Voor wie is dit boek vooral bestemd? In ieder geval voor hulpverleners, die handvatten krijgen aangereikt om individugericht denken en handelen te verbreden, naar contextueel denken en spreken met families en naastbetrokkenen. Het is beslist geen handboek of leerboek over systeemtherapie. Dat neemt niet weg dat meerdere basale theoretische uitgangspunten van de systeemtherapie kort en helder worden beschreven. Systeemtherapie is werk van specialisten; het toepassen van wat in dit boek beschreven staat, effent wel de weg - indien aangewezen en gewenst - voor een eventuele systeemtherapie; het biedt een behandelingscontext. Het boek is tevens een oproep aan besturen en managers van instellingen om werk te maken van hun opdracht om ruimte te creëren voor het perspectief van familie en naastbetrokkenen, om beleid te ontwikkelen rond familieparticipatie. Baars en Van Meekeren hopen dat het boek vooral ook in de diverse opleidingen voor ggz-professionals wordt gebruikt, niet enkel in systeemtherapiemodules, maar vooral als overkoepelend kader; iedere hulpvrager verdient het dat het perspectief van wat speelt breder is dan de voorliggende stoornis, dat deze vooral ook de betekenis voor de persoon en diens omgeving omvat, en dat de hulpverlener vertrouwd is hier oog voor te hebben en zich op zijn gemak voelt bij het spreken met alle betrokkenen.

▶ [Wat wordt verwacht]: Geef het fragment over de doelgroep van het boek volledig en woord voor woord terug. Baseer je uitsluitend op dit fragment.

Opgeslagen items:

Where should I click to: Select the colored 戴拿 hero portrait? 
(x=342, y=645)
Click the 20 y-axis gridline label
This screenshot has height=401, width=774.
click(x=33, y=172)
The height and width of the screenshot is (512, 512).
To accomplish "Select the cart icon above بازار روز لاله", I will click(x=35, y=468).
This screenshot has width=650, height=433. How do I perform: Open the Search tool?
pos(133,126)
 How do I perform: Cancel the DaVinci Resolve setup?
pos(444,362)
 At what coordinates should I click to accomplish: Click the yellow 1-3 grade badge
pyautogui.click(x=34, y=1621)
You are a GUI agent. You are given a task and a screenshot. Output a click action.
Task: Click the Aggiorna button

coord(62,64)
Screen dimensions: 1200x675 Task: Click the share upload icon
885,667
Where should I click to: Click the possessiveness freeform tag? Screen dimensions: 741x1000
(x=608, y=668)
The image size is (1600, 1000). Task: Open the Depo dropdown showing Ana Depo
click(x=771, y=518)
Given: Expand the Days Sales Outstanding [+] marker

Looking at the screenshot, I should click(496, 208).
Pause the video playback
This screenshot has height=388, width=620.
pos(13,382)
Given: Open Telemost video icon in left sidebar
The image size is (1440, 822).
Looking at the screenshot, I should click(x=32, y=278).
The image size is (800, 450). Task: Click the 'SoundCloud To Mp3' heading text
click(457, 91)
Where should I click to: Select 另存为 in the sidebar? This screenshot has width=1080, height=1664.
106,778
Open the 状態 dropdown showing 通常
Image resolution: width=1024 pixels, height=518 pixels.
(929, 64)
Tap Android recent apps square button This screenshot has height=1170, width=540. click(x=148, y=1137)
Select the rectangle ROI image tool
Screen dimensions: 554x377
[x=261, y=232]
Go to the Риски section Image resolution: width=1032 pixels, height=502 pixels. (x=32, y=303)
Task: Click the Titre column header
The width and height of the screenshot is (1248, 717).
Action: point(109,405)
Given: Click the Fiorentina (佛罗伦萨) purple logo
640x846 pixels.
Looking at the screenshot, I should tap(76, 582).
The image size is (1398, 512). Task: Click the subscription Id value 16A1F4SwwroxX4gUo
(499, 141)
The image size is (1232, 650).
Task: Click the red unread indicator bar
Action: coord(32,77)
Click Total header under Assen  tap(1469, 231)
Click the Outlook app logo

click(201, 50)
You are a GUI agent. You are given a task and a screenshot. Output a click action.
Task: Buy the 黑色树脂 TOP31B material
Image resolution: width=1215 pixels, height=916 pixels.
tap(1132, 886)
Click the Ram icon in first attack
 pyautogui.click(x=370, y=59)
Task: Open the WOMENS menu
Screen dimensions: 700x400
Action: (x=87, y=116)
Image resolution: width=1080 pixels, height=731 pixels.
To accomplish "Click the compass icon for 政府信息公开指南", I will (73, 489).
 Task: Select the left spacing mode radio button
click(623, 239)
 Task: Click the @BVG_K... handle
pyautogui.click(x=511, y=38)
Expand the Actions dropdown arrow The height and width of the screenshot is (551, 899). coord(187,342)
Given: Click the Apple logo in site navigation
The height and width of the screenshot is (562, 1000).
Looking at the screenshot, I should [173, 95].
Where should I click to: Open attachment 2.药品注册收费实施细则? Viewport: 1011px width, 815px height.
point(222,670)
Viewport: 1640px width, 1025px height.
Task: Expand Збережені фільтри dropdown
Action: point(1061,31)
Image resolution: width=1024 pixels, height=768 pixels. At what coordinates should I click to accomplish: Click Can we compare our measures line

▶ [Voltooide taak]:
Voor wie is dit boek vooral bestemd? In ieder geval voor hulpverleners, die handvatten krijgen aangereikt om individugericht denken en handelen te verbreden, naar contextueel denken en spreken met families en naastbetrokkenen. Het is beslist geen handboek of leerboek over systeemtherapie. Dat neemt niet weg dat meerdere basale theoretische uitgangspunten van de systeemtherapie kort en helder worden beschreven. Systeemtherapie is werk van specialisten; het toepassen van wat in dit boek beschreven staat, effent wel de weg - indien aangewezen en gewenst - voor een eventuele systeemtherapie; het biedt een behandelingscontext. Het boek is tevens een oproep aan besturen en managers van instellingen om werk te maken van hun opdracht om ruimte te creëren voor het perspectief van familie en naastbetrokkenen, om beleid te ontwikkelen rond familieparticipatie. Baars en Van Meekeren hopen dat het boek vooral ook in de diverse opleidingen voor ggz-professionals wordt gebruikt, niet enkel in systeemtherapiemodules, maar vooral als overkoepelend kader; iedere hulpvrager verdient het dat het perspectief van wat speelt breder is dan de voorliggende stoornis, dat deze vooral ook de betekenis voor de persoon en diens omgeving omvat, en dat de hulpverlener vertrouwd is hier oog voor te hebben en zich op zijn gemak voelt bij het spreken met alle betrokkenen.